In terms of inference, the development of a pipeline-based method ensures that the advantages of early-exit models can be fully realized without delaying future token generation due to missing KV caches. Analysis reveals that this method provides substantial speedup in sequence generation with minimal impact on final output quality.

Implications and Future Directions

EE-LLM extends the application scope of 3D parallelism by incorporating early-exit logic into the training and deployment of LLMs. The implications of such advancements are broad, suggesting that massive LLMs, previously limited by computational resource constraints, can be trained and deployed more efficiently.
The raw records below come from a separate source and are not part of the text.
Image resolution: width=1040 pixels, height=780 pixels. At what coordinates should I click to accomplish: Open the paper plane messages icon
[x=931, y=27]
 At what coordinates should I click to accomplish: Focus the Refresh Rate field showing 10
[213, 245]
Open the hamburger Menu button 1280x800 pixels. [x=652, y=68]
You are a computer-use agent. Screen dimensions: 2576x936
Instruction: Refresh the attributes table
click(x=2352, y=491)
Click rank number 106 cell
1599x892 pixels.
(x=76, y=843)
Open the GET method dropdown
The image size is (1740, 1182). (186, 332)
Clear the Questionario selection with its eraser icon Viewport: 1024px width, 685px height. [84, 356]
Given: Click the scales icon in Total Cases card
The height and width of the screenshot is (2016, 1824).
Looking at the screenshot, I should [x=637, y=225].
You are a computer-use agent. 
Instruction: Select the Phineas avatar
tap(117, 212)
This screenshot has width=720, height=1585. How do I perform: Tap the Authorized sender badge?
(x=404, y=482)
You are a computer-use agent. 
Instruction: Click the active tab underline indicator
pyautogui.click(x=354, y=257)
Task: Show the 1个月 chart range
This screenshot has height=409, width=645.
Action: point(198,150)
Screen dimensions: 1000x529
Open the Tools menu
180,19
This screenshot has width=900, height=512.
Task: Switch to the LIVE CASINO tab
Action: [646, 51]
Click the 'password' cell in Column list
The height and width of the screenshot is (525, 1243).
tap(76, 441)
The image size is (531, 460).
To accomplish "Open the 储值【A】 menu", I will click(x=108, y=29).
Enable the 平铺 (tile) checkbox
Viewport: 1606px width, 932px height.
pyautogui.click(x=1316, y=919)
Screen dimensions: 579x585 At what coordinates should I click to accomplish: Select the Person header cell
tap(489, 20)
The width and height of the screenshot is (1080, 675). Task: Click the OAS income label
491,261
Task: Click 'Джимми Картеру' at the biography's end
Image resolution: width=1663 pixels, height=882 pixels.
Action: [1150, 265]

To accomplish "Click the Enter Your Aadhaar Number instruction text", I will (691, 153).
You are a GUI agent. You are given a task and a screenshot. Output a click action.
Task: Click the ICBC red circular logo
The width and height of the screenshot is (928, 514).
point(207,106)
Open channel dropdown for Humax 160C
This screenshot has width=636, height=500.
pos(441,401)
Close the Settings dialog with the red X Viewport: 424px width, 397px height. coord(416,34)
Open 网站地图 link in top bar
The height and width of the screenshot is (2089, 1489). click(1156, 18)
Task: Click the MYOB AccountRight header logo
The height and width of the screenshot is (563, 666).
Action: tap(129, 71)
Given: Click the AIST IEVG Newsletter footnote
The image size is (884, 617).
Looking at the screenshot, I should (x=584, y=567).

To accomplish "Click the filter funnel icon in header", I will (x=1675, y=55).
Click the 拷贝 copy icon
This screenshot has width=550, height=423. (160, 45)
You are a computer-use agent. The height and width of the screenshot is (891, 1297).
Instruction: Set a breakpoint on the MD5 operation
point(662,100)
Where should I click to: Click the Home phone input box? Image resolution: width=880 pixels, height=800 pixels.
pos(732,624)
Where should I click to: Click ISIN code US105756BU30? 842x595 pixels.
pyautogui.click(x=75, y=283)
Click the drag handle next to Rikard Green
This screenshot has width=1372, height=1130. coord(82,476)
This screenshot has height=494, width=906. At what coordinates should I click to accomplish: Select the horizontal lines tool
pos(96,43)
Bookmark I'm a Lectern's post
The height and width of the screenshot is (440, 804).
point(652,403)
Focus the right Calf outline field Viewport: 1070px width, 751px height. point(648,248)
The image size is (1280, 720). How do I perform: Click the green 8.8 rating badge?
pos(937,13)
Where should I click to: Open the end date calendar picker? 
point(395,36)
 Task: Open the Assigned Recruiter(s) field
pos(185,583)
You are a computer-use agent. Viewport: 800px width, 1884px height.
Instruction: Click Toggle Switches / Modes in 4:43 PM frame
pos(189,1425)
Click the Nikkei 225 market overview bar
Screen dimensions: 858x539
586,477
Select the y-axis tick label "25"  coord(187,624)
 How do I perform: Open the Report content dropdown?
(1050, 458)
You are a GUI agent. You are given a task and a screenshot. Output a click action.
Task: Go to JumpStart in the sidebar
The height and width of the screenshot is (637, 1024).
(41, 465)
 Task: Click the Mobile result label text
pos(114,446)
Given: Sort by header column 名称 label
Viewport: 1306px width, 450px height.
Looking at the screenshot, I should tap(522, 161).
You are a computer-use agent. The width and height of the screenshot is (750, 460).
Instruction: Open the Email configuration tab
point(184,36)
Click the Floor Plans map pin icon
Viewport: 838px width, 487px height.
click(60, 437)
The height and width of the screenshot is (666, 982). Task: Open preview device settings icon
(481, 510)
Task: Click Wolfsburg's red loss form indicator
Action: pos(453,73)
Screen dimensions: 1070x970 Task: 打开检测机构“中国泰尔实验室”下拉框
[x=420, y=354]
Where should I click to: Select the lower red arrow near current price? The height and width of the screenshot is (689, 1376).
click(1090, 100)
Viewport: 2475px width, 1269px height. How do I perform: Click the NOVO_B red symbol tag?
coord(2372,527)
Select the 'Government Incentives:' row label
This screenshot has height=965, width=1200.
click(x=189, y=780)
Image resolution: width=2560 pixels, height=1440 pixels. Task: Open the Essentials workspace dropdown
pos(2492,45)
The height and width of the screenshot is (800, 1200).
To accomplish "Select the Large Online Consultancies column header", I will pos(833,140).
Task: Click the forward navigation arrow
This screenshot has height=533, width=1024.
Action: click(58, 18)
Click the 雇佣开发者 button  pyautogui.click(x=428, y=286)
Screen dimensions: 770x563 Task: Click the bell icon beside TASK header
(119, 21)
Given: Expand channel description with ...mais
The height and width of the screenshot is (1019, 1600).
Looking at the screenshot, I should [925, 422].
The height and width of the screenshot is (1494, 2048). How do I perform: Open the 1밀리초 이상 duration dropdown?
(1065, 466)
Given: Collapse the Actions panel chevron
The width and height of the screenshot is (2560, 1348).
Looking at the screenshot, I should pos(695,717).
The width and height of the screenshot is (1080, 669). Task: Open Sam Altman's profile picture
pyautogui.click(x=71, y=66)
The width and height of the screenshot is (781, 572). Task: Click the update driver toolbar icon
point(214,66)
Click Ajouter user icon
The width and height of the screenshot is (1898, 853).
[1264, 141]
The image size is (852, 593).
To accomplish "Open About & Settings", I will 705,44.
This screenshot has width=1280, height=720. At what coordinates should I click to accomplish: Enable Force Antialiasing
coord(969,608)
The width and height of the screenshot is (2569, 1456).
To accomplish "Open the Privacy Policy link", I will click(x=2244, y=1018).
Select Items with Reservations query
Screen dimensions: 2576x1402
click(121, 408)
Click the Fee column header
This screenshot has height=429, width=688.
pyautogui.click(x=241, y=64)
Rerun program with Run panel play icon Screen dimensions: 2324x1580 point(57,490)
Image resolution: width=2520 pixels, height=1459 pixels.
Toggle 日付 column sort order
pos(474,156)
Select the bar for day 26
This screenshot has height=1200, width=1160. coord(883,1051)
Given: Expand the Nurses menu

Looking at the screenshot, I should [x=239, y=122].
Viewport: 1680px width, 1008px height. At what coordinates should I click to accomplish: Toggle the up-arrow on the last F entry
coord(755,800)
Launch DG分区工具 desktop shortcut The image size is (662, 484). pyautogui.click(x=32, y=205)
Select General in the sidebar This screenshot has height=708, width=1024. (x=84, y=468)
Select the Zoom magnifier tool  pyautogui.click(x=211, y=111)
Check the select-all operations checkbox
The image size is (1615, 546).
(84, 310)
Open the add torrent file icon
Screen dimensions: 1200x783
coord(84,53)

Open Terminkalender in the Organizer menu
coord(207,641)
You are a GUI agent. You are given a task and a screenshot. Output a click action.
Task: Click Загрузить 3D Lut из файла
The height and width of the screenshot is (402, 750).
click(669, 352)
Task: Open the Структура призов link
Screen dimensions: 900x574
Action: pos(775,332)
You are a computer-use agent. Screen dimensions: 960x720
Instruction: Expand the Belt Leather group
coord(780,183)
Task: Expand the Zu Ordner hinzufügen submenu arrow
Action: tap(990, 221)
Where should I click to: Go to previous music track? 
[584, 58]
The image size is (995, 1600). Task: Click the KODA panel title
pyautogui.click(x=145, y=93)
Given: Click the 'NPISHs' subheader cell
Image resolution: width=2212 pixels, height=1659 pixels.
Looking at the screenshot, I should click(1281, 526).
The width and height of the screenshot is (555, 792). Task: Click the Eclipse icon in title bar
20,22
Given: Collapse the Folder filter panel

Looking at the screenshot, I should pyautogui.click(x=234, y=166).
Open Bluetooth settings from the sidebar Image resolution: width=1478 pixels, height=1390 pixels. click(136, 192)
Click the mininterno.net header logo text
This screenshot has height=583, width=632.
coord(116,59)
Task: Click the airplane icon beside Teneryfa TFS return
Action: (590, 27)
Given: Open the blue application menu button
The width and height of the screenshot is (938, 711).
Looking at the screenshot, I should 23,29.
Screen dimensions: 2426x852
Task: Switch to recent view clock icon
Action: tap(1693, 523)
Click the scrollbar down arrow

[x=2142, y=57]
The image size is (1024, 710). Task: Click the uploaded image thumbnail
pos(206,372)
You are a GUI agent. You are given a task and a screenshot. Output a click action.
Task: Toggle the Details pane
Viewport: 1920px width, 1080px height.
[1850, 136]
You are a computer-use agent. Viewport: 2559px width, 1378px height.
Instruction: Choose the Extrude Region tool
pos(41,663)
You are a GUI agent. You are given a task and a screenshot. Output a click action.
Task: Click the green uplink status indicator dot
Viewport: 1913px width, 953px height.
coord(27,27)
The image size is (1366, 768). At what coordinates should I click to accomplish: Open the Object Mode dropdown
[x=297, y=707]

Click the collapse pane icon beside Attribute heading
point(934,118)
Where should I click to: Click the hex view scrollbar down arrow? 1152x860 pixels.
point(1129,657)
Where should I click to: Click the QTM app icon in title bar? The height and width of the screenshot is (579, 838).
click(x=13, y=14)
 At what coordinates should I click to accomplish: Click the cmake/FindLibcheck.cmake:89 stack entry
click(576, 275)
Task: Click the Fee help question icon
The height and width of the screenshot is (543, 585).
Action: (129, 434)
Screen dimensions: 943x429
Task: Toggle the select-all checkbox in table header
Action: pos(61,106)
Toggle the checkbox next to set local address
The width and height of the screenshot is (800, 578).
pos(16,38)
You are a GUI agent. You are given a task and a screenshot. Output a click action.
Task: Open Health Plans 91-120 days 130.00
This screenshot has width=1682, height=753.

The theoretical and practical contributions provide a foundation for future exploration into optimizing various checkpoints in model training and inference. The advanced support for variable configurations within early-exit frameworks opens additional avenues for exploring adaptive computation in real-time, allowing for dynamic model scalability. Moreover, future explorations could further integrate early-exit mechanisms with other conditional computation strategies like sparse mixtures of experts to amplify efficiency gains.

The EE-LLM framework bridges a critical gap in LLM scaling by aligning early-exit benefits with 3D parallelism, emphasizing both the immediate and broader adoption potential of early-exit strategies in the AI community. These insights and methods potentially redefine the computational economics of deploying large-scale LLMs in diverse applications.